Skip to content

Operator Parameters

Tip

Pick the default parameters for most cases, and tweak only if your dataset is unusually small, noisy, or large.

Unified Detection (FD + FE)

Parameter Type Default Description
target - dataset/view/selected/current sample Scope of operation
detection_mode - find_description find_description, find_everything, or both
GPU - - Device picker (cuda:0, cuda:1, etc)
prompts string - Comma- or newline-separated phrases for VLM
vlm_mode - both both, florence, or owl
owl_threshold float 0.30 Minimum confidence for OWL-v2 detections
iou_merge float 0.50 IoU threshold to merge Florence-2 + OWL outputs
nms_iou float 0.60 Non-max suppression threshold for merged VLM boxes
max_area_percentage float 0.20 Max object area fraction for SAM (shown when mode is find_everything or both)
min_area_percentage float 0.003 Min object area fraction for SAM (shown when mode is find_everything or both)
sam_nms_thresh float 0.70 NMS threshold for SAM boxes (shown when mode is find_everything or both)
points_per_batch int 32 SAM grid points per batch (shown when mode is find_everything or both)
overlap_iou_threshold float 0.50 Suppresses VLM boxes overlapping existing labeled ones
batch_size int 4 Operator processing batch size

Outputs

  • leip_embedding on samples (via SAM encoder)
  • vlm_detections (intermediate) when VLM runs
  • unified_detections (final):
    • includes new VLM detections (source='vlm')
    • includes new SAM detections (as label='unknown', source='sam')
    • retains existing detections depending on mode
  • bbox_area computed for every detection and stored as a field expression for patches
  • Per-detection leip_embedding extracted from the image embedding over each bounding box region

Merge semantics

  • In both mode, new VLM boxes that overlap too much (IoU > overlap_iou_threshold) with existing non-unknown detections are skipped to avoid conflicts.
  • SAM boxes that overlap an existing detection (per SAM NMS/overlap logic) are not added.

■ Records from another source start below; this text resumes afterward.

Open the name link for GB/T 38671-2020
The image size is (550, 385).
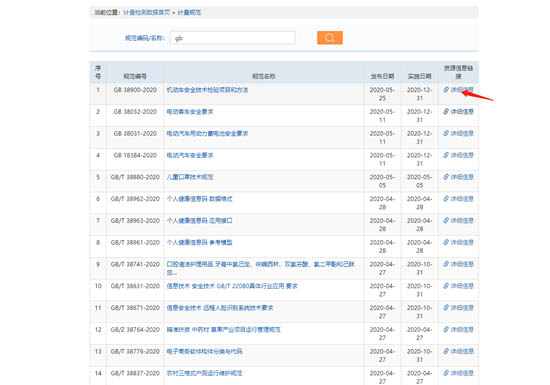pyautogui.click(x=220, y=308)
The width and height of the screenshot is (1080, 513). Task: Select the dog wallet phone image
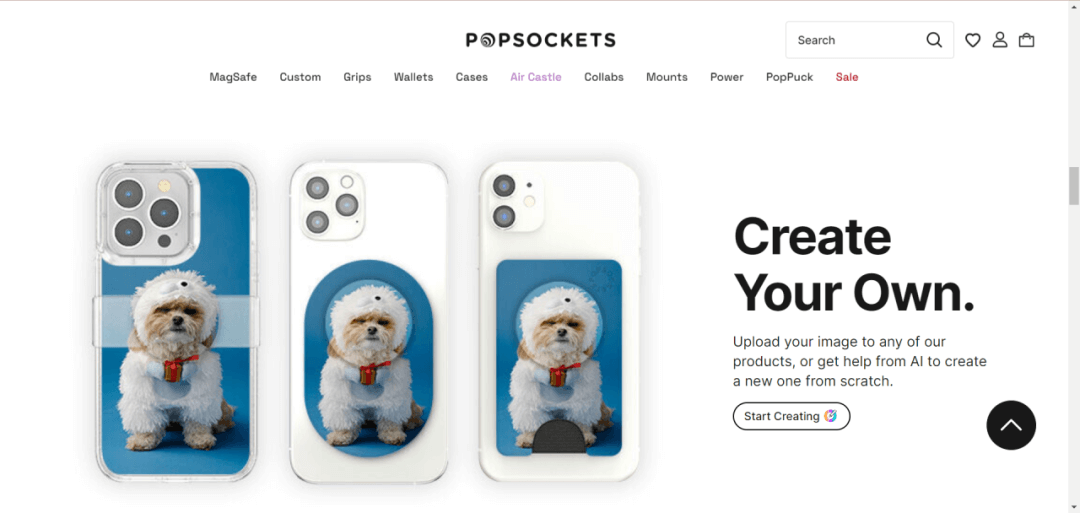(x=559, y=322)
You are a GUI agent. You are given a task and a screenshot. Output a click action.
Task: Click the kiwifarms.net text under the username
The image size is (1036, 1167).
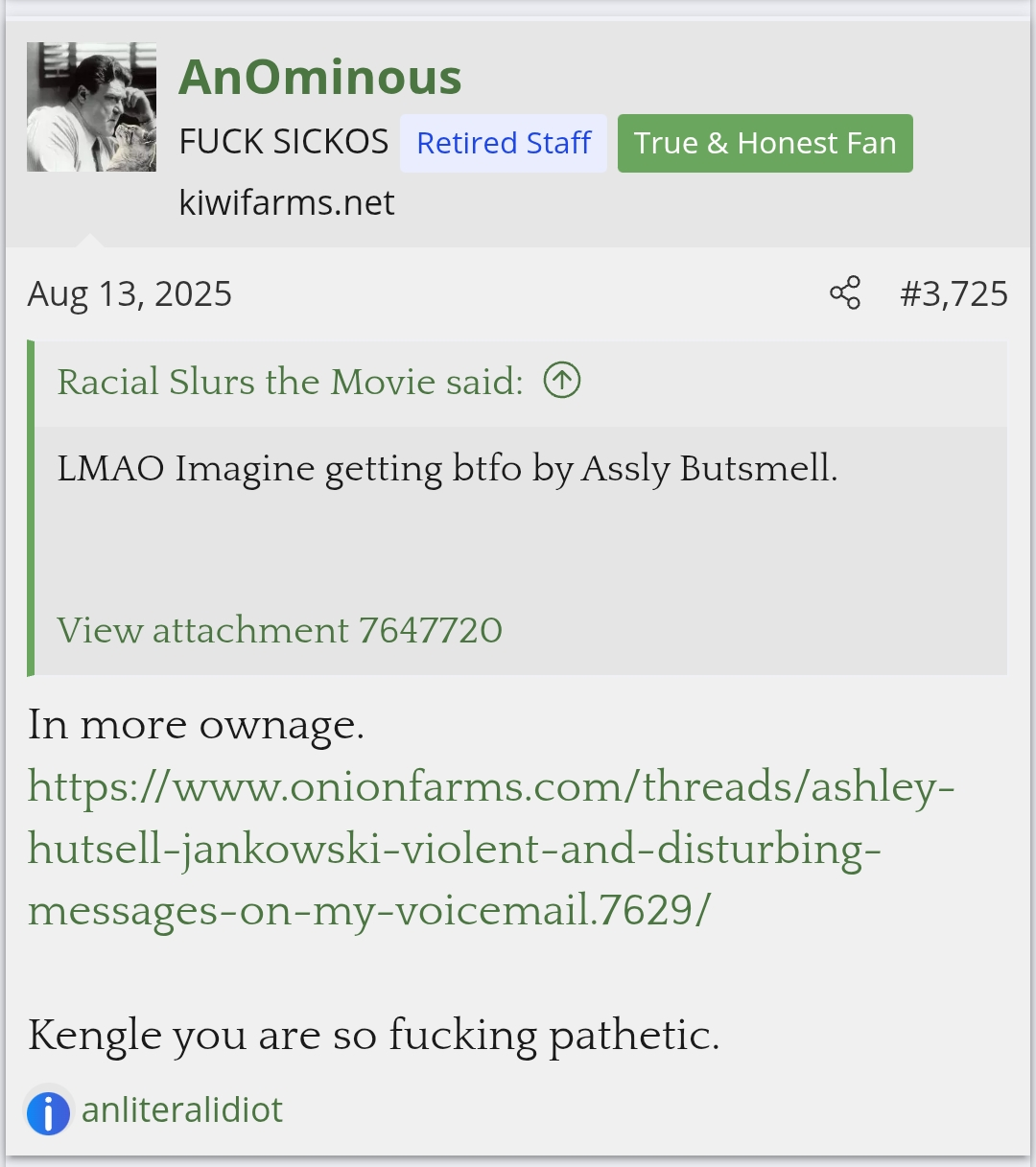point(287,202)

Only novel boxes are added as unknown.

Memory management

  • Loads SAM/VLM models only as needed.
  • Between stages, aggressively frees GPU memory using an internal cleanup manager (torch.cuda.empty_cache(), GC, and object deletion). Cleanup summaries are logged.

Find Similar

Parameter Type Default Description
target - dataset/view/selected/current sample Scope of operation
clustering_method - hybrid hybrid = K-Means + majority + optional LDA; kmeans = K-Means only (no LDA)
target_objs_per_cluster int 15 Desired average cluster size
majority_threshold float 0.55 Fraction required to assign cluster majority label to unknowns
min_classes_for_lda int 3 Minimum distinct classes to enable LDA
min_examples_per_class int 5 Minimum examples per class for LDA training
n_neighbors int 15 UMAP neighbors for cluster visualization
batch_size int 4 Processing batch size

Notes

  • Requires unified_detections and leip_embedding.
  • Outputs: updated label and cluster_id; optional UMAP visualization.

Modify Detections

Parameter Type Default Description
action - change_label change_label or remove_detections
target - dataset/view/selected/current sample Scope of operation
unknown_only bool True Apply only to unknown detections (safer bulk ops)

Notes

  • Operates on both full samples and patch views.
  • Patch removal updates the parent sample's unified_detections accordingly.